162 Liver dysfunction and injury can occur following liver transplantation because of ischemia/reperfusion injury (I/R). The potent vasoconstrictor, endothelin (ET-1), may contribute to this injury. The purpose of this study was to test the hypothesis that ET-1 contributes to I/R injury in the liver by blocking its action with specific antagonists to ET-1. This was done in a rat model of 70% liver ischemia created by occluding the blood supply to the medial and left lateral lobe for 60 min. Hepatic injury was determined by alanine amino-transferees (ALT) levels. All animals were subjected to hepatic ischemia. Group 1 (n=6) was not pretreated with an ET-1 antagonist.

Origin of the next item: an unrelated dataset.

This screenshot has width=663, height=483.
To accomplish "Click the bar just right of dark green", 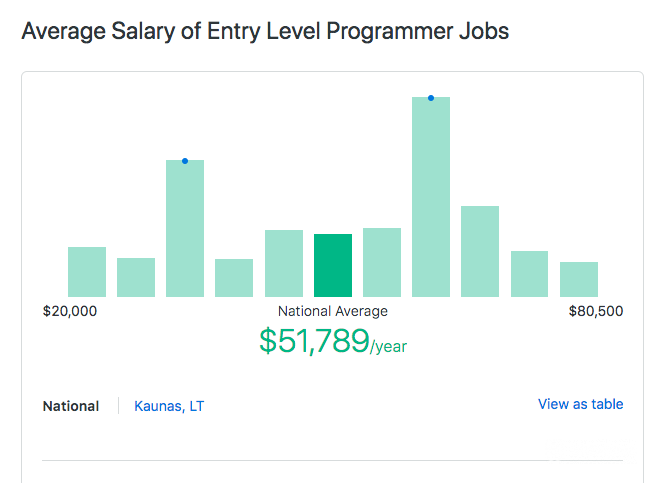I will pyautogui.click(x=382, y=262).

In Group 2 (n=5), the combined ETA and ETB receptor subtype antagonist, Ro 61-0612 and in Group 3 (n=7), the specific ETA receptor antagonist Ro 61-1790 (both antagonists provided by Hoffman LaRoche) was infused for 30 min (0.5 mg/kg/min, iv) prior to the ischemic period. Twenty-four hrs after ischemia, the animals were anesthetized and catheters placed into the carotid artery for blood pressure measurements and into the vena cava for blood samples. Hepatic injury in Group 1 was manifested by an increase in ALT from a baseline value of 4±1 units/ml (mean ± SEM) to a level of 263± 41 units/ml measured 24 hrs after ischemia. In contrast, the ALT levels in Group 2 changed from 10 ±2 unit /ml to only 66 ± 17 units/ml. In Group 3, the ALT levels at 24 hrs were 204 ± 66 units/ml a value not different from the ischemia only group (Group 1). The ALT levels at 24 hrs in group 2 were significantly different from the untreated Group 1 (66± 17 vs 263 ± 41 units/ml, p<0.05). in conclusion, the use of a combined ETA and ETB receptor antagonist significantly attenuated hepatocellular damage. The ETA receptor antagonist, by itself did not offer significant protection when compared to the ETA + ETB receptor antagonist. Thus blockade of both receptors may be necessary to inhibit the action of ET-1. The ETA and ETB combined receptor antagonists may have a potential role in reducing I/R injury especially in organ transplantation where the drug can be given prior to harvesting.